Review of the chapter titled Identification.
The cultural critic is not happy with civilization, to which alone he owes his discontent. He speaks as if he represents unadulterated nature or a higher historical stage. Yet he is necessarily of the same essence as that to which he fancies himself superior.
This is Adorno from ‘Cultural Criticism and Society,’ the whole of which may be read in Prisms, trans. Samuel and Shierry Weber (Cambridge, Mass.: MIT Press, 1967), p.19.
This is a short little chapter, but there’s a lot happening here. I pulled that quote from Adorno, who writes in the same tradition as Marcuse. When you read the quote, you need to remember that Adorno is a cultural critic. Then you understand that he’s being self-critical here. Self-criticism is part of the philosophical tradition. I’ll come back to this later, in the next chapter on abusers.
Adorno also reminds us that we need sometimes play the fool and speak as though we’ve got hold of it. We’ve got to do this to move it along. Thinkers knows that we can never really know finally or for certain, but to develop ideas and actions we must go forward in a way that might appear as if we think we can.
If Seven Stories Press is going to claim the continuance of the tradition to which Marcuse belonged, I think it fair that we discuss the tradition and Marcuse.
First in this Chapter, Jensen critiques our sense of self as unsustainable. But when he writes that how we perceive our self is how we act, he steps outside the tradition of critical theory, or critical social theory. The problem of self perception has long been part of the discussion. Critical theorists are aware of the invisibility of ideology. We may not necessarily perceive ourselves as we act in the world. And that includes us.
If you’ve ever had the pleasure of reading Marcuse in a graduate class you’ll get what I’m saying, maybe not. Jensen writes that in our culture “We are also trained to lack imagination.” And I agree. Marcuse writes about the moronization of the population. But in grad school, the students read that as though it is only other people who are moronized. Somehow graduate students have managed to dodge this moronization. Grad students perceive themselves as bright, as having made the right choices, and as having been chosen. But it seems Jensen also seems to see himself as having skipped those lack of imagination training sessions he writes about.
Jensen, like you and me, is necessarily of the social he criticizes. He is clearly a mutilated individual who lacks imagination. Marcuse writes about this in the conclusion of One-Dimensional Man.
The mutilated individuals (mutilated also in their faculty of imagination) would organize and destroy even more than they are now permitted to do. Such release would be the unmitigated horror – not the catastrophe of culture, but the free sweep of its most repressive tendencies. Rational is the imagination which can become the a priori of the reconstruction and redirection, of the productive apparatus toward a pacified existence, a life without fear. And this can never be the imagination of those who are possessed by the images of domination and, death.
To liberate the imagination so that it can be given all its means of expression presupposes the repression of much that is now free and that perpetuates a repressive society. And such reversal is not a matter of psychology or ethics but of politics, in the sense in which this term has here been used; throughout: the practice in which the basic societal institutions are developed, defined, sustained, and changed. It is the practice of individuals, no matter how organized they may be. Thus the question once again must be faced: how can the administered individuals – who have made their mutilation into their own liberties and satisfactions, and thus reproduce it on an enlarged scale – liberate themselves from themselves as well as from their masters? How is it even thinkable that the vicious circle be broken?

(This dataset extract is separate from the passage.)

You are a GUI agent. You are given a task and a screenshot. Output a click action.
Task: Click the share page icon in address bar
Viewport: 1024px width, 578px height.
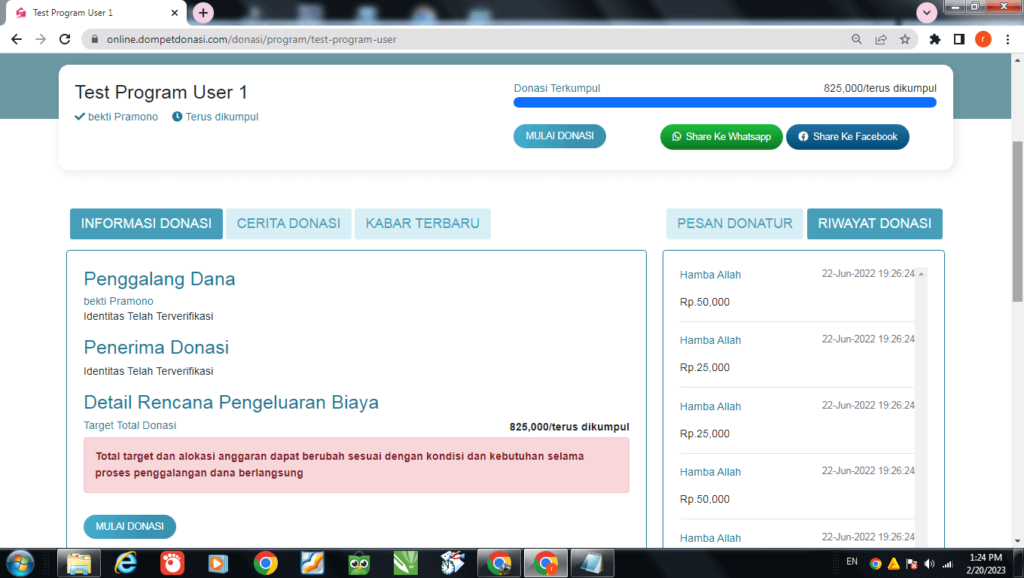(881, 39)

Jensen has the facts. He is motivated by a material reality, but his response lacks imagination. As a product of a destructive culture, Jensen’s imagination leads him to the destruction of civilization. The fruit as they say doesn’t fall far from the tree. Marcuse proposes a “practice in which the basic societal institutions are developed, defined, sustained, and changed.”
Jensen writes:
It would be a mistake to think this culture clearcuts only forests. It clearcuts our psyche as well. It would be a mistake to think it dams only rivers. We ourselves are dammed (and damned)by it as well. It would be a mistake to think it creates dead zones only in the ocean. It creates dead zones in our hearts and minds. It would be a mistake to think it fragments only our habitat. We, too, are fragmented, split off, shredded, rent, torn.

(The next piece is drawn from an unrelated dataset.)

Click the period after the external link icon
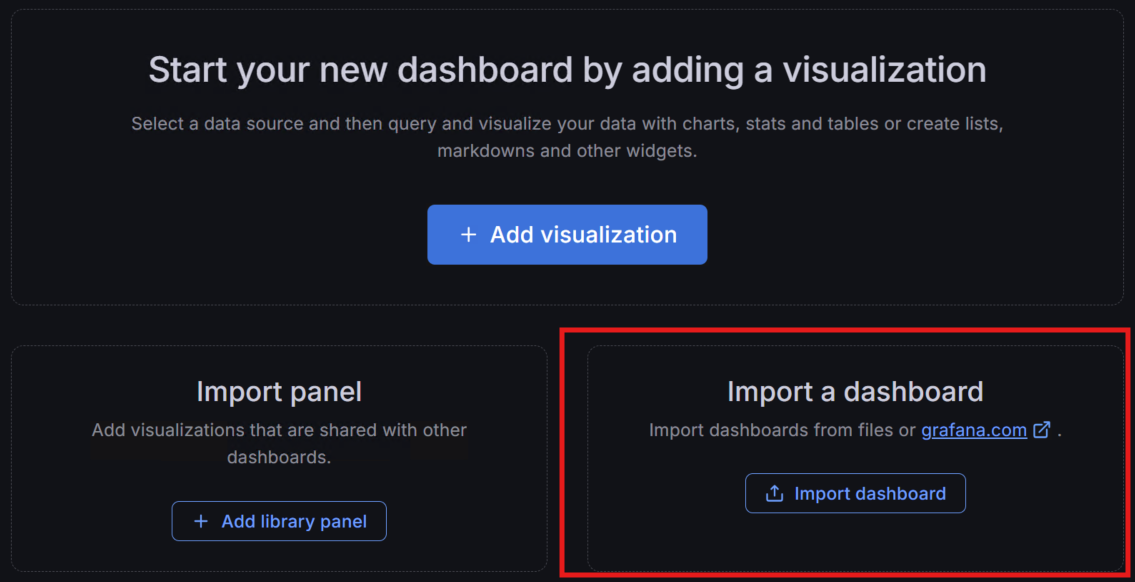1135x582 pixels. click(1059, 432)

But for some reason Jensen doesn’t perceive this lack of imagination, clearcut psyche, damnation, dead zones, and shredding of himself. Because after all of his analysis, and after we do some analyzing on our own, he writes, “we can proceed to tear something else apart.” The torn becomes the tearer. the bent becomes the bender
Imaginary Life Journey (September 13, 1923)
First a childhood, limitless and without
renunciation or goals. O unselfconscious joy.

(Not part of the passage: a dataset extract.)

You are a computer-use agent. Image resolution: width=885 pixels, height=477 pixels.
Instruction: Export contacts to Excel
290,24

Then suddenly terror, barriers, schools, drudgery,
and collapse into temptation and loss.Defiance. The one bent becomes the bender,
and thrusts upon others that which it suffered.
Loved, feared, rescuer, fighter, winner
and conqueror, blow by blow.And then alone in cold, light, open space,
yet still deep within the mature erected form,
a gasping for the clear air of the first one, the old one…Then God leaps out from behind his hiding place.